**Description of the task**
Locate every line below containing the word "screenshot" and copy each one out. Treat uppercase and lowercase as different.

**Data provided**
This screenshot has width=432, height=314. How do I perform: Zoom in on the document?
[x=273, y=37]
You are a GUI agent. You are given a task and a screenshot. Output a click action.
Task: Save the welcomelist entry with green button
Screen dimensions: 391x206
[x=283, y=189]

**Result of this exercise**
This screenshot has width=432, height=314. How do I perform: Zoom in on the document?
You are a GUI agent. You are given a task and a screenshot. Output a click action.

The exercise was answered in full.